From e506bbfe7a44a0baa63ecd557ee776936b3d2b56 Mon Sep 17 00:00:00 2001
From: lkcl <lkcl@web>
Date: Sun, 26 Jun 2022 11:46:41 +0100
Subject: [PATCH]

---
 openpower/sv/svp64/appendix.mdwn | 42 ++++++++++++++++++++++++++++++++
 1 file changed, 42 insertions(+)

diff --git a/openpower/sv/svp64/appendix.mdwn b/openpower/sv/svp64/appendix.mdwn
index 3ff57f151..75a08fa8c 100644
--- a/openpower/sv/svp64/appendix.mdwn
+++ b/openpower/sv/svp64/appendix.mdwn
@@ -537,6 +537,10 @@ Vector Reduce Mode issues a deterministic tree-reduction schedule to the underly
 (Power ISA v3.0B) operation is leveraged, unmodified, to give the
 *appearance* and *effect* of Reduction.
 
+Vector-result reduction **requires**
+the destination to be a Vector, which will be used to store
+intermediary results.
+
 Given that the tree-reduction schedule is deterministic,
 Interrupts and exceptions
 can therefore also be precise.  The final result will be in the first
@@ -556,6 +560,44 @@ not make sense.

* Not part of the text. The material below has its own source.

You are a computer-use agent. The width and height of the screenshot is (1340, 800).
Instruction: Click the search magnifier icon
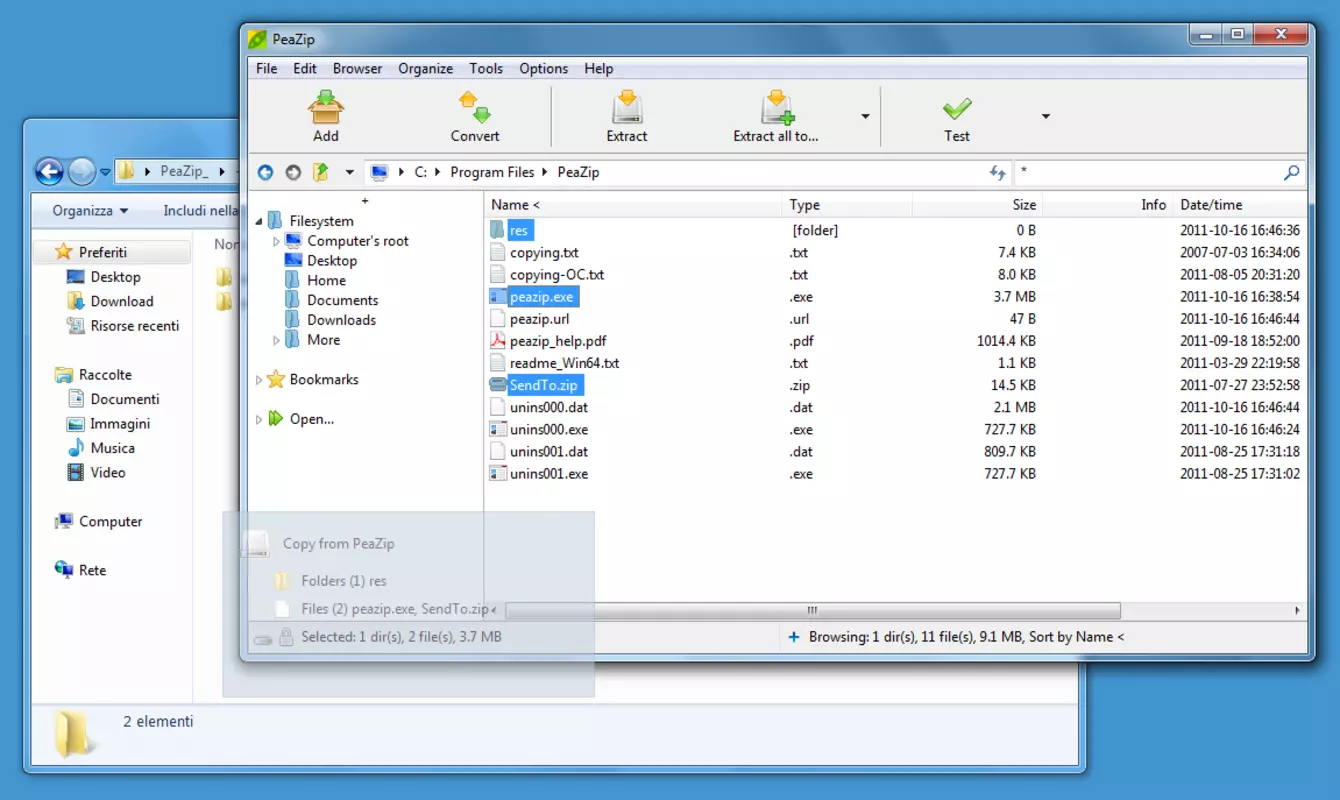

Many 3-input instructions (madd, fmadd) unlike Scalar
 Reduction in particular do not make sense, but `ternlogi`, if used
 with care, would.
 
+**Parallel-Reduction with Predication**
+
+To avoid breaking the strict RISC-paradigm, keeping the Issue-Schedule
+completely separate from the actual element-level (scalar) operations,
+Move operations are **not** included in the Schedule.  This means that
+the Schedule leaves the final (scalar) result in the first-non-masked 
+element of the Vector used.  With the predicate mask being dynamic
+(but deterministic) this result could be anywhere.
+
+If that result is needed to be moved to a (single) scalar register
+then a follow-up `sv.mv/sm=predicate rt, ra.v` instruction will be
+needed to get it, where the predicate is the exact same predicate used
+in the prior Parallel-Reduction instruction. For *some* implementations
+this may be a slow operation.  It may be better to perform a pre-copy
+of the values, compressing them (VREDUCE-style) into a contiguous block,
+which will guarantee that the result goes into the very first element
+of the destination vector.
+
+**Usage conditions**
+
+The simplest usage is to perform an overwrite, specifying all three
+register operands the same.
+
+    setvl VL=6
+    sv.add/vr 8.v, 8.v, 8.v
+
+The Reduction Schedule will issue the Parallel Tree Reduction spanning
+registers 8 through 13, by adjusting the offsets to RT, RA and RB as
+necessary (see "Parallel Reduction algorithm" in a later section).
+
+A non-overwrite is possible as well but just as with the overwrite
+version, only those destination elements necessary for storing
+intermediary computations will be written to: the remaining elements
+will **not** be overwritten and will **not** be zero'd.
+
+    setvl VL=4
+    sv.add/vr 0.v, 8.v, 8.v
+
 ## Sub-Vector Horizontal Reduction
 
 Note that when SVM is clear and SUBVL!=1 the sub-elements are
-- 
2.30.2